_Work instructions_:
Find each line of the entries with the string "agent", please, and copy it.

_Excerpted records_:
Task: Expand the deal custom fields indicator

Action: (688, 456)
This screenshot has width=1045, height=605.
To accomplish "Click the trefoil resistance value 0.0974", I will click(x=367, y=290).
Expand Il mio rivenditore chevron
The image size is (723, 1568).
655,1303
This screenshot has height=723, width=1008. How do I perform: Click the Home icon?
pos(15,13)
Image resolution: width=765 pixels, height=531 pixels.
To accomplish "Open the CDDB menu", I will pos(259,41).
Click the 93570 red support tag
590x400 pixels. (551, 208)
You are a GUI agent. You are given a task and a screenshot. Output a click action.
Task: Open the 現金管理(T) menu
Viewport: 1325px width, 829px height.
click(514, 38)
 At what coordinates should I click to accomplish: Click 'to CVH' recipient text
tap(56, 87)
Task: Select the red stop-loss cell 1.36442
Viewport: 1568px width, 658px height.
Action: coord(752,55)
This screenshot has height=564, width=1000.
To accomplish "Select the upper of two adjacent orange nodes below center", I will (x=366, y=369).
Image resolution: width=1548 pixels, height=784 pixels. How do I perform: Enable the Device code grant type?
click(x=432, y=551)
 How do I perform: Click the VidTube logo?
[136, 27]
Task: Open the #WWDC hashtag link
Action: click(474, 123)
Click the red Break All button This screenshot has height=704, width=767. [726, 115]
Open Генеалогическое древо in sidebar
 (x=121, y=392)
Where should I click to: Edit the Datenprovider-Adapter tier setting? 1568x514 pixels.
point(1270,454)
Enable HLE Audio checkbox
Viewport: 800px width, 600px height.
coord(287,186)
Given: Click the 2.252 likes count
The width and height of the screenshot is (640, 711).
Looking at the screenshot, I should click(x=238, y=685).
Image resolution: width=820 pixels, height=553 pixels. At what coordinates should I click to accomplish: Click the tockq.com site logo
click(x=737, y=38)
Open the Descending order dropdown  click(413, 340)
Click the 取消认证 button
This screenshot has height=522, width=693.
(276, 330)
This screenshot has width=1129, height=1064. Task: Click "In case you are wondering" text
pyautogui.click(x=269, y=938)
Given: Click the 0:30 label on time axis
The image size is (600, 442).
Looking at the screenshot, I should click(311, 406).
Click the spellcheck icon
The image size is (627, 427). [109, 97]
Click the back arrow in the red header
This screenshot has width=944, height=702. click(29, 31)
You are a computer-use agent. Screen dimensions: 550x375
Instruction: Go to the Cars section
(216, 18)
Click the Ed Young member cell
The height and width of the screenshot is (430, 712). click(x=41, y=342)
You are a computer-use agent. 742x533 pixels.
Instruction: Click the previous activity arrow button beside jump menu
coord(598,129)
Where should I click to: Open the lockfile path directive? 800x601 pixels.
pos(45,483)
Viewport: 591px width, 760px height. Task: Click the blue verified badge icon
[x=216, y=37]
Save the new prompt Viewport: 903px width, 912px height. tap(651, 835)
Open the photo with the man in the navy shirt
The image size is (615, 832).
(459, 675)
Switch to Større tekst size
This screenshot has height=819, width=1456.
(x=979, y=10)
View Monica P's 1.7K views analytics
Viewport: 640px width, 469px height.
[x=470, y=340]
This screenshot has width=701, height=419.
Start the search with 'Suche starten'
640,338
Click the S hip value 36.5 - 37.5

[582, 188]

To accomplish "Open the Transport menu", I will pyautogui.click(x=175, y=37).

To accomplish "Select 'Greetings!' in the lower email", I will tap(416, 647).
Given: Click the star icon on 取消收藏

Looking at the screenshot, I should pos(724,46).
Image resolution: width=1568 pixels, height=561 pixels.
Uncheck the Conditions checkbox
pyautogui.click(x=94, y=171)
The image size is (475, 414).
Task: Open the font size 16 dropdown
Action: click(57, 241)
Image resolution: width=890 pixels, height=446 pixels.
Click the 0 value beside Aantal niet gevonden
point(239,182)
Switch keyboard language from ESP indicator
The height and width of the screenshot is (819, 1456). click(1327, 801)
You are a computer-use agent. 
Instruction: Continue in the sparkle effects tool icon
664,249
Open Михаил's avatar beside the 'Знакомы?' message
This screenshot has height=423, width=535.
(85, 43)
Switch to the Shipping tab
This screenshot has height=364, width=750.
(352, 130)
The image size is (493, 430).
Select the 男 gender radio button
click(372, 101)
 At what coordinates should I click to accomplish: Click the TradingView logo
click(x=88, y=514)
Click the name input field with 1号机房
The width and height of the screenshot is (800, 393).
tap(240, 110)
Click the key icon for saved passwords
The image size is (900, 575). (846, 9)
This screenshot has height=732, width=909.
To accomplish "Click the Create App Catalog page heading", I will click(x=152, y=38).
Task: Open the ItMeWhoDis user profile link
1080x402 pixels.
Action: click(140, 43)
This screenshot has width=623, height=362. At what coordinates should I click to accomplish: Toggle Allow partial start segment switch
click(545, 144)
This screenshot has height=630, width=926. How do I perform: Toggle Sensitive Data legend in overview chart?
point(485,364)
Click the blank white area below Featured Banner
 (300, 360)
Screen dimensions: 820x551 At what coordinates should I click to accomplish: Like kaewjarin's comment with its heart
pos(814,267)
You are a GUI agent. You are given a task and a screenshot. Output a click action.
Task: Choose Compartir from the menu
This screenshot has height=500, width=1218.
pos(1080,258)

_Answer box_:
You are a GUI agent. You are given a task and a screenshot. Output a click action.
You are a computer-use agent. Screen dimensions: 550x375
You are a computer-use agent. 742x533 pixels.
You are a computer-use agent. 
You are a GUI agent. You are given a task and a screenshot. Output a click action.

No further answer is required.